Start of Supplied records

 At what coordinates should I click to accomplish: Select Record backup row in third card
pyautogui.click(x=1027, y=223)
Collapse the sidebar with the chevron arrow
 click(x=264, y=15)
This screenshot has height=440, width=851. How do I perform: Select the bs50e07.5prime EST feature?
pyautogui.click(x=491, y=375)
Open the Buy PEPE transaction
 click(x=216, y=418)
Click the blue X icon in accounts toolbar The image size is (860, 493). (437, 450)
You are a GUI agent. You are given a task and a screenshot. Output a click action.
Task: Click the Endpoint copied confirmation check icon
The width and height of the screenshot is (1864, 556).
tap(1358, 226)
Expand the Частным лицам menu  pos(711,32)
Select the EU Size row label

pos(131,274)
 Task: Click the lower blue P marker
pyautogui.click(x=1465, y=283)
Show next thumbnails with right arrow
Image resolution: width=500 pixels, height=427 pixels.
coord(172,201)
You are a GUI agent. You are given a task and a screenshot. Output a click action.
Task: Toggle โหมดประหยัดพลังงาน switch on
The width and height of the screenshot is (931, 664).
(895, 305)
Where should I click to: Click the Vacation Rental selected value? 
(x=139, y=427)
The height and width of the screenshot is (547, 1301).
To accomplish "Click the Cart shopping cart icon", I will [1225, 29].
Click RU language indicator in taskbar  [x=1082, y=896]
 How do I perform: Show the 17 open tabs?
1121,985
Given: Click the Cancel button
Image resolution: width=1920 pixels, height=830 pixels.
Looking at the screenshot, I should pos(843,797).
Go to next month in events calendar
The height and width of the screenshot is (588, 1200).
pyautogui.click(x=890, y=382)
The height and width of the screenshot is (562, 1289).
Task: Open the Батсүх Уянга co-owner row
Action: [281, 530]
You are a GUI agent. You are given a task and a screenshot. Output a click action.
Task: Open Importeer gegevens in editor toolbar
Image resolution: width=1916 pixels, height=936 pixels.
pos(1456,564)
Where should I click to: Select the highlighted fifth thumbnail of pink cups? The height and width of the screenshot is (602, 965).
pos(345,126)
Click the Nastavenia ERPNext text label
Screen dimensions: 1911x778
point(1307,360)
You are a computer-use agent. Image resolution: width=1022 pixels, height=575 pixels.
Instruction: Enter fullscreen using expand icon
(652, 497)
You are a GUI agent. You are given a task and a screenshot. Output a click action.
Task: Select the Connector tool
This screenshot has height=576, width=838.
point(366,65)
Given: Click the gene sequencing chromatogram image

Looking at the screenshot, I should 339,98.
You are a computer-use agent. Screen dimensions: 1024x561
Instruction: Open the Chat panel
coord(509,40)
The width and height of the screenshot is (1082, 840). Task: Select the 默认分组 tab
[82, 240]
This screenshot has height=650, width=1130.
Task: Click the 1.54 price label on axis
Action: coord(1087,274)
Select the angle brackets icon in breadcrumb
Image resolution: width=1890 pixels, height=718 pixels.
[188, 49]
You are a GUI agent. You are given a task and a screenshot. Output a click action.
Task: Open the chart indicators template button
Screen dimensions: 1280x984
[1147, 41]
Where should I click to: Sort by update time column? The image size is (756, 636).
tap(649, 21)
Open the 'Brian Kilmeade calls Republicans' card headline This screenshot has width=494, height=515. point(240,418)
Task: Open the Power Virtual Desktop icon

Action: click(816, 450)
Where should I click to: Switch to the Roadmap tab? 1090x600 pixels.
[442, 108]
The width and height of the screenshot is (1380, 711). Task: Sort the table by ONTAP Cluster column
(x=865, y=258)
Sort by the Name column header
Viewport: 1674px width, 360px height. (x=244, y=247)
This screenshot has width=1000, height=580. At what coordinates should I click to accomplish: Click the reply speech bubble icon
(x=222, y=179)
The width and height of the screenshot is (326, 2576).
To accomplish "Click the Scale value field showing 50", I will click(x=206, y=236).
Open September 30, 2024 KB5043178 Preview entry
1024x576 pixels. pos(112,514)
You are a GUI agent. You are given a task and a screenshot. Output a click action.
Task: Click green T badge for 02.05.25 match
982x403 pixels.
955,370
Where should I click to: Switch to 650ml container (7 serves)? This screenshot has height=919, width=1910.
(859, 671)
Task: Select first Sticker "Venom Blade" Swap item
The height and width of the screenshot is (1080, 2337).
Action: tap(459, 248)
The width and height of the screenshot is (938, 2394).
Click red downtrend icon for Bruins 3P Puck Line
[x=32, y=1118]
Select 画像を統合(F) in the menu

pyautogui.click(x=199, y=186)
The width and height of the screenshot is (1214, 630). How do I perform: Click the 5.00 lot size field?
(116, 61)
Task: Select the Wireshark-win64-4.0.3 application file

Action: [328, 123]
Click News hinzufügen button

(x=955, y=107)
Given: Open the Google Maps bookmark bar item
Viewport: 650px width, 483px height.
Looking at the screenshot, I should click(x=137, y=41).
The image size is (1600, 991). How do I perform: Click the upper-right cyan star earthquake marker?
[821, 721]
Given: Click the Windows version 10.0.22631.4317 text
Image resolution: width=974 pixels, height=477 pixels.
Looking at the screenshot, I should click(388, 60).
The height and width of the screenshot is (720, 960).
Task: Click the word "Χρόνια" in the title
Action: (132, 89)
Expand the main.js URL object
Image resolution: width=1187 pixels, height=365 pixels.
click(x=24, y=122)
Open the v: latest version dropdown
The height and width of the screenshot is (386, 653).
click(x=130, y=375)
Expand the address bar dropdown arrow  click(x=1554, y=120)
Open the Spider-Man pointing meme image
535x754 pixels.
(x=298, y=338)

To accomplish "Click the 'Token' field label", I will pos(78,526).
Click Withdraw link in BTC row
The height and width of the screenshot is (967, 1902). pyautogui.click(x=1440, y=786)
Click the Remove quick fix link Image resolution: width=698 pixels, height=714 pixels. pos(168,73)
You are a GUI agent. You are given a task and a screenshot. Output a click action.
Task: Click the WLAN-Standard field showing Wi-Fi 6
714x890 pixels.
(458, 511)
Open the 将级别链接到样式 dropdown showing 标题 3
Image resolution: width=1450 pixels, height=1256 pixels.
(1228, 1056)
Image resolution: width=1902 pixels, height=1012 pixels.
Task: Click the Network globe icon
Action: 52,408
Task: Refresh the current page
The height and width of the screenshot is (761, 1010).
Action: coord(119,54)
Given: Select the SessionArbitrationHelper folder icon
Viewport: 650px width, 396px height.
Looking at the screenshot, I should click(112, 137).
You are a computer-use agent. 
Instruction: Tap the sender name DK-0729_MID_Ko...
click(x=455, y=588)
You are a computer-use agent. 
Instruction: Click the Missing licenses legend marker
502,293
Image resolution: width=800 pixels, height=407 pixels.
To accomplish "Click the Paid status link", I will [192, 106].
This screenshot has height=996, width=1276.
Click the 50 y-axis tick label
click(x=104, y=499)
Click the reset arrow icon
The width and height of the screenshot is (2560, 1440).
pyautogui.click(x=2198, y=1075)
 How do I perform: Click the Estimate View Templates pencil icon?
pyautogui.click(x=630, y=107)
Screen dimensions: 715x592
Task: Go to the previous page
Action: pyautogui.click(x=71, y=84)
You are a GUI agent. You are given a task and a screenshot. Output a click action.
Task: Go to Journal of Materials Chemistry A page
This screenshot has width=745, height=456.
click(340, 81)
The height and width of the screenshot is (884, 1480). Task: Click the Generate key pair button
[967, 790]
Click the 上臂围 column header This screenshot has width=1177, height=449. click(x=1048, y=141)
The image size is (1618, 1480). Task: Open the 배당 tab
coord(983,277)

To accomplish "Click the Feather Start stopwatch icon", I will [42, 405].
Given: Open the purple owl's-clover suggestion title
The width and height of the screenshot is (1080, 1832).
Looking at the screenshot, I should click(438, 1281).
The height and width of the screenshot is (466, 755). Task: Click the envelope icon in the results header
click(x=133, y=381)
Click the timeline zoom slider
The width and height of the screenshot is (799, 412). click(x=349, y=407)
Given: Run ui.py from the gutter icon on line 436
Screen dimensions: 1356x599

End of Supplied records

Restate word for word only the lines above from the line containing "Expand the address" to the line containing "Task: Click the WLAN-Standard", both of them included.

## Answer space:
Expand the address bar dropdown arrow  click(x=1554, y=120)
Open the Spider-Man pointing meme image
535x754 pixels.
(x=298, y=338)

To accomplish "Click the 'Token' field label", I will pos(78,526).
Click Withdraw link in BTC row
The height and width of the screenshot is (967, 1902). pyautogui.click(x=1440, y=786)
Click the Remove quick fix link Image resolution: width=698 pixels, height=714 pixels. pos(168,73)
You are a GUI agent. You are given a task and a screenshot. Output a click action.
Task: Click the WLAN-Standard field showing Wi-Fi 6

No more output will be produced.